Private Ad Exchange/Private Marketplace (PMP) is a closed platform that enables the publisher to control which buyers can make bids, at what price and under what conditions. Each private Ad Exchange is run by an individual publisher that personally invites each buyer to the platform. The publisher might give permission to make deals with a few regular buyers, advertising client or an agency. The publisher might also block Ad Networks and other third-party members from giving access to its pool of impressions. Private Ad Exchanges allow brands and publishers to set up direct relationships with brands and agencies; hence, negotiations with buyers might be more time-consuming in comparison to Open Ad Exchanges. The inventory available on private Ad Exchanges is considered “premium” compared to that, ordered in open marketplaces.
Preferred Deals is an option for a publisher to sell digital ad inventory at a negotiated fixed price for preferred advertisers.

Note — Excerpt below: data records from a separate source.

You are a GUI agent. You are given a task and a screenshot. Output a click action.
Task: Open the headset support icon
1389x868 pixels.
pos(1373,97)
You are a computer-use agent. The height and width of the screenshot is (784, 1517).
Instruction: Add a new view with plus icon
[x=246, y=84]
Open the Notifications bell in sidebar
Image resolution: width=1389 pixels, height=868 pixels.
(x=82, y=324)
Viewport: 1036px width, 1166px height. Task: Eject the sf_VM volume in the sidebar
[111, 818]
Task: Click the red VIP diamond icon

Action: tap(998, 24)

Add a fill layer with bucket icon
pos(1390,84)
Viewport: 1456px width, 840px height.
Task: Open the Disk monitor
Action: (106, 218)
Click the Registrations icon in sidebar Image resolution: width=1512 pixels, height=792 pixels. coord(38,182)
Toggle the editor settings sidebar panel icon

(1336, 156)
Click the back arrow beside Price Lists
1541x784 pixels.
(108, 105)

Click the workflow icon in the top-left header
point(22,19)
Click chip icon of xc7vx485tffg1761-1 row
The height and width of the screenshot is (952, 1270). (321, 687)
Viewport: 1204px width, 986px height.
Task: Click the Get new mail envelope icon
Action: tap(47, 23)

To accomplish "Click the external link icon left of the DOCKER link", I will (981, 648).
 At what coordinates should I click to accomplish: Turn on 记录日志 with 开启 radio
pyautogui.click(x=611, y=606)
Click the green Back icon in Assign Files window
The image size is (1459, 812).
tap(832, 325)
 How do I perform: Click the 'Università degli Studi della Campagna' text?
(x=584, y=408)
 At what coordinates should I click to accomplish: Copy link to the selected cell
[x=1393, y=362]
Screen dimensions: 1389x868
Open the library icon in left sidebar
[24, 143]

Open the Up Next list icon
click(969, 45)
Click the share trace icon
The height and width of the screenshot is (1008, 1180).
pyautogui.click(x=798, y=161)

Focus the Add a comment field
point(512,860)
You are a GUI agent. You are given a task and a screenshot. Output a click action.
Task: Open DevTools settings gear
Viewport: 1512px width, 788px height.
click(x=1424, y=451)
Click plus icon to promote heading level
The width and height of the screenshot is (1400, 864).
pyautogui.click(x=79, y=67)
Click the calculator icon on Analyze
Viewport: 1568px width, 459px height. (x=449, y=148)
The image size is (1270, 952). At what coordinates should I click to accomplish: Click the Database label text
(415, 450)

Preferred Deals gives the publisher stable revenue stream through the controlled transaction system . Advertisers benefit from stable CPM prices and having access to premium, exclusive inventory.
Although the Ad Exchange and the Ad Network seem to be performing the same roles, these two platforms are two separate concepts and must not be confused.
Ad Networks collect digital ad inventory from a list of publisher sites or buy ad impressions in bulk from Ad Exchanges, sort them through and then resell them to advertisers. Since advertisers do not have enough time for filtering available inventory, Ad Networks do it for them. Ad Networks group inventory according to specific parameters such as audience segments (demographics, geography, language, interests, online behavior, etc.), pricing or scale. Some Ad Networks are focused on coverage and quantity, while others specialize in the quality of ad slots they offer.
Ad Exchange is an open pool of impressions whereas Ad network is a closed group of privately traded ads. Ad Exchanges offer more transparency to buyers since buyers can see exactly how much each impression is being sold for. While Ad Networks act as the intermediary and sometimes charge buyers with inflating prices.